Posted by BankInfo on Thu, Dec 13 2012 05:59 am

China Machinery Engineering Corporation (CMEC), a state-owned firm of China, has shown interest to implement the $325 million single-point mooring (SPM) project at deep sea to supply crude oil directly to Eastern Refinery Limited and improve the unloading facility at the outer anchorage.

The CMEC expressed its interest through a letter sent to Prime Minister Sheikh Hasina through its Bangladesh chapter chief representative Zhong Guangzhou on December 3.

“Since Islamic Development Bank (ADB) is not willing to finance the increased cost, we will arrange the full fund on soft terms to implement the project,” the CMEC Bangladesh chief said.

“The soft loan, at a flat interest rate of 5.1 percent to be arranged by CMEC would save nearly $144 million of interest over the project period,” he offered. It was feared that the SPM project might be on hold as the external resources division looks for donors’ aid to implement the scheme.

The Economic Relations Division (ERD) sought more donor funds to implement the project as its cost now stands at $325 million, rising from $129 million,” Project Director GMA Afzal told earlier.

The project aims at facilitating hassle-free petroleum transportation from oil tankers to the ERL near Chittagong port through underground pipeline.

SPM cost increased as the ERL would require installing tank terminal, pump and pipelines permanently instead of direct pumping from tanker, the PD told daily sun.

The refinery would also install 103-kilometre pipeline instead of 77 kilometres between Matarbari of Kutubdia in Cox’s Bazar and Anwara in Chittagong.

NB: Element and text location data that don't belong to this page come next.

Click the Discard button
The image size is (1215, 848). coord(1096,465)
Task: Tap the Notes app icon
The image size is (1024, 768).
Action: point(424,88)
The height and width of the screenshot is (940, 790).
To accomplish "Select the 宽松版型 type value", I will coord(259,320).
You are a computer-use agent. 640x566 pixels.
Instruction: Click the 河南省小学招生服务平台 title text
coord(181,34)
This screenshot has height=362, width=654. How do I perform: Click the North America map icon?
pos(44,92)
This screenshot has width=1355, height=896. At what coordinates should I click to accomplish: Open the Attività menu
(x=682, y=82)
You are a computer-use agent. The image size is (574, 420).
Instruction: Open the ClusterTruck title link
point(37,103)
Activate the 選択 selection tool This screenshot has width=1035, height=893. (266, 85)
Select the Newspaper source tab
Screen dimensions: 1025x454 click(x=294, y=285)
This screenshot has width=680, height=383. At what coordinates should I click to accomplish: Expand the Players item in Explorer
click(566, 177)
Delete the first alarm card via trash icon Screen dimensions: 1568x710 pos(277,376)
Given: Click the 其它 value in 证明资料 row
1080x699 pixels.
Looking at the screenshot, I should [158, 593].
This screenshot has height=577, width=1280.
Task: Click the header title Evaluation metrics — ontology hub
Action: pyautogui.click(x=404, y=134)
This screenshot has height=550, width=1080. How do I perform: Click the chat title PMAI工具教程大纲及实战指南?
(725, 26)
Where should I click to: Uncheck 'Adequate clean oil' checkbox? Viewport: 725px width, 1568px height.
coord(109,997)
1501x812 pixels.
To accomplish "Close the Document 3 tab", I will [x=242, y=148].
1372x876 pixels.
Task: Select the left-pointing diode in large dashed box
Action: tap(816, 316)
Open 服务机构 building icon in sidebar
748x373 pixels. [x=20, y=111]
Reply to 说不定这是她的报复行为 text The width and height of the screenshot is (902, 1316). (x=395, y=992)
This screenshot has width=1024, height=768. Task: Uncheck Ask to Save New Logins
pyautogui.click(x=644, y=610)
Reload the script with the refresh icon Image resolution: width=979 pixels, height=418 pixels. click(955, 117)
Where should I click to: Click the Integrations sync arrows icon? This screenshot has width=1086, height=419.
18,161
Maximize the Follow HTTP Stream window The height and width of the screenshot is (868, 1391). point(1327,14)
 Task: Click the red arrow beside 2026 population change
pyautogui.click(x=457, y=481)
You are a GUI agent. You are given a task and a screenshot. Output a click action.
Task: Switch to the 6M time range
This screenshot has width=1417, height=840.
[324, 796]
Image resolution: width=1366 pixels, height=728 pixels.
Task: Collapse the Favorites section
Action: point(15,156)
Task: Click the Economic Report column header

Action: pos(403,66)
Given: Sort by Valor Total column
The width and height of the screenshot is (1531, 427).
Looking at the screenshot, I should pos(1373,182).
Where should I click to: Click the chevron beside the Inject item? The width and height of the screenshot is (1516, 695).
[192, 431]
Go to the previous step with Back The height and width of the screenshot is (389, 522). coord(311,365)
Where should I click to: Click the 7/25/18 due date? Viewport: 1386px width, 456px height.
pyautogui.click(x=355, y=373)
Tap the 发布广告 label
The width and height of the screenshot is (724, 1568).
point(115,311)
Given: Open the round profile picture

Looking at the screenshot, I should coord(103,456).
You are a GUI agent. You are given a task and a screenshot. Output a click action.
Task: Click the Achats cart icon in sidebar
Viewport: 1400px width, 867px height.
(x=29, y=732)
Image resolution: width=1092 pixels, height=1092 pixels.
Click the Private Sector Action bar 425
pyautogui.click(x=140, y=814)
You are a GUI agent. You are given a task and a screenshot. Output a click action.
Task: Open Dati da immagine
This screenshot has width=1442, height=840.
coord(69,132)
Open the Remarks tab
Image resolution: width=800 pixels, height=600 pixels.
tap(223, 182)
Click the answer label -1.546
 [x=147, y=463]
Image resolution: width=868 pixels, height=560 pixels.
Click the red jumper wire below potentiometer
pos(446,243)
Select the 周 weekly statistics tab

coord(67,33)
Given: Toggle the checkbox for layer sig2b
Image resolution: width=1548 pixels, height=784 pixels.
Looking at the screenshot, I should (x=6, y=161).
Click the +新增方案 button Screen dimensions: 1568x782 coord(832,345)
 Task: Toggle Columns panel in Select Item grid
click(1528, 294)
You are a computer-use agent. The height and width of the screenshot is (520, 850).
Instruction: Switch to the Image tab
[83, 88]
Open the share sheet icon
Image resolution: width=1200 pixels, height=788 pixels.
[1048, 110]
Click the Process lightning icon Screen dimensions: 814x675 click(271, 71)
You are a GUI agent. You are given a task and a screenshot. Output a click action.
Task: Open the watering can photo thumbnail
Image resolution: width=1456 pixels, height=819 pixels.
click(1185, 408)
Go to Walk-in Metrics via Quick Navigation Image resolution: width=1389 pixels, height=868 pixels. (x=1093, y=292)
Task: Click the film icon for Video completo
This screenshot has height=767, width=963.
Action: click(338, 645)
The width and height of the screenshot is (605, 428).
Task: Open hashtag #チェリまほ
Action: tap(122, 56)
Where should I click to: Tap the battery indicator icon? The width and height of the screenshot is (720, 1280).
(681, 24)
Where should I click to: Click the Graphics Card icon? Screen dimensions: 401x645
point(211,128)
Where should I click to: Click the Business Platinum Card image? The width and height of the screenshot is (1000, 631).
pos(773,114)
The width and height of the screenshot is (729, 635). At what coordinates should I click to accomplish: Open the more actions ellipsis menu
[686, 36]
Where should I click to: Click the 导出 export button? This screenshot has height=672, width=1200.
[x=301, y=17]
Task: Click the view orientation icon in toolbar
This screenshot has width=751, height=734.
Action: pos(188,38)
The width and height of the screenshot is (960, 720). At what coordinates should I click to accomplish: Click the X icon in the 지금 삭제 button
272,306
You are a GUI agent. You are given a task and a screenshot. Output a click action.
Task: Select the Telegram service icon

In the development project proposal, the government initially estimated $129 million to install the terminal in 2010.

Bangladesh Petroleum Corporation initiated the project to handle crude oil from Kutubdia Island to the refinery to ensure the unloading of crude oil and finished products safely and in a cost-effective way. It was also aimed at tackling oil pilferage and reducing time for oil supply across the country.

The IDB assured to provide $129 million as a soft loan for the project. The rest was supposed to come from the BPC and other donors.

The BPC would not need to rely on other countries for handling imported oil after establishing the terminal, another ERL official said.

The state-run corporation would also be able to save Tk 4.5 billion to Tk 5.0 billion per year by reducing pilferage from transportation of oil as well as reaching at the break-even point within 15 years after setting up the terminal, he added.

Once built, the terminal would be able to handle 120,000 tonnes of oil per month, officials said.

A BPC official alleged that the installation was delayed as a number of businessmen, blessed with some ruling-party leaders, are controlling the loading and unloading of petroleum products.